> Text section
━━━━━━━━━━

- Venue: Mall of Asia Arena, Pasay
- Dates: 4–10 December
- Nations: 8

Medalists
| gold medal | Philippines |
| silver medal | Thailand |
| bronze medal | Vietnam |

= Basketball at the 2019 SEA Games – Men's tournament =

The men's basketball tournament at the 2019 SEA Games was held at the Mall of Asia Arena in Pasay, Metro Manila, Philippines from 4 to 10 December.

==Competition schedule==
The following is the competition schedule for the men's basketball competitions:

| P | Preliminaries | CM | Classification | ½ | Semifinals | B | 3rd place play-off | F | Final |

| Wed 4 | Thu 5 | Fri 6 | Sat 7 | Sun 8 | Mon 9 | Tue 10 |  |
|---|---|---|---|---|---|---|---|
| P | P | P | P | CM | ½ | B | F |

==Competition format==
- The preliminary round was composed of two groups of four teams each. Each team played the teams within their group. The top two teams per group advanced to the knockout round. The other teams qualified to the classification round.
- Classification round:
  - 5th place: Third place teams played for fifth place.

━━━━━━━━━━

> Rows

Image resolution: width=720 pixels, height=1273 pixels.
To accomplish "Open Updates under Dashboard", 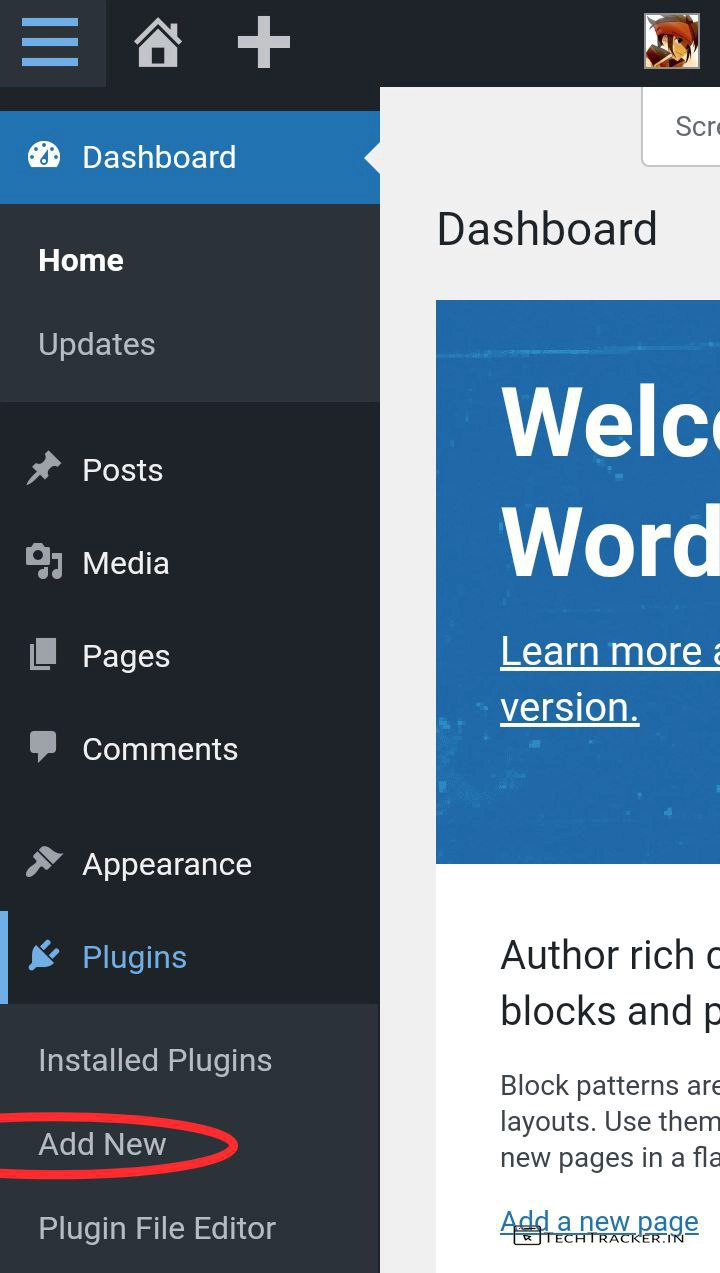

━━━━━━━━━━

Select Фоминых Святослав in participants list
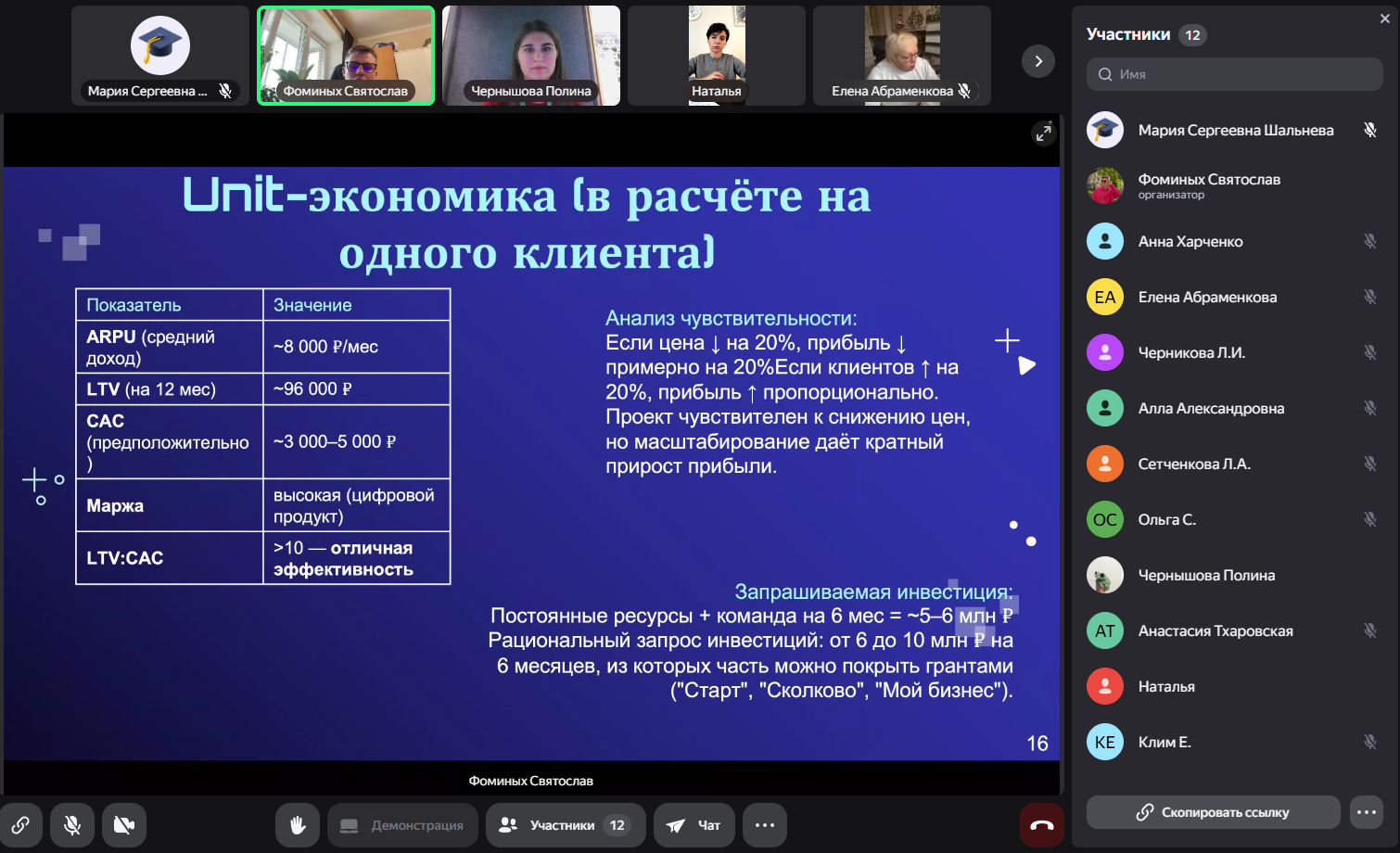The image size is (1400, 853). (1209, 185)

━━━━━━━━━━

> Task requirements
• 1. Decide whether each of the following statements agrees with the men's basketball text, answering yes or no and quoting the words of the text that settle it: (a) the tournament was held in Pasay from 4 to 10 December; (b) each preliminary group had five teams; (c) the top three teams per group advanced to the knockout round.
• 2. Proceed with the men's basketball text, writing on from its last line.
The items are not required for anything that comes after them.

> Task-by-task outputs
• 1.
(a) Yes: "was held at the Mall of Asia Arena in Pasay, Metro Manila, Philippines from 4 to 10 December"
(b) No: "two groups of four teams each"
(c) No: "The top two teams per group advanced to the knockout round."

• 2.
  - 7th place: Fourth place teams played for seventh place.
- The knockout round was a single-elimination tournament, with a bronze medal match for the semi-finals losers. The losing team in the final was awarded the silver medal, while the winning team was awarded the gold medal.

==Venue==
The regular 5-on-5 basketball tournament was held at the Mall of Asia Arena in Pasay.

Cuneta Astrodome was also previously considered as a potential venue for 5-on-5 basketball while the SM Mall of Asia Activity Center was considered to host the 3x3 basketball competitions.

| Pasay | Pasay Basketball at the 2019 SEA Games – Men's tournament (Philippines) |
Mall of Asia Arena
Capacity: 15,000

==Results==
All times are Philippine Standard Time (UTC+8)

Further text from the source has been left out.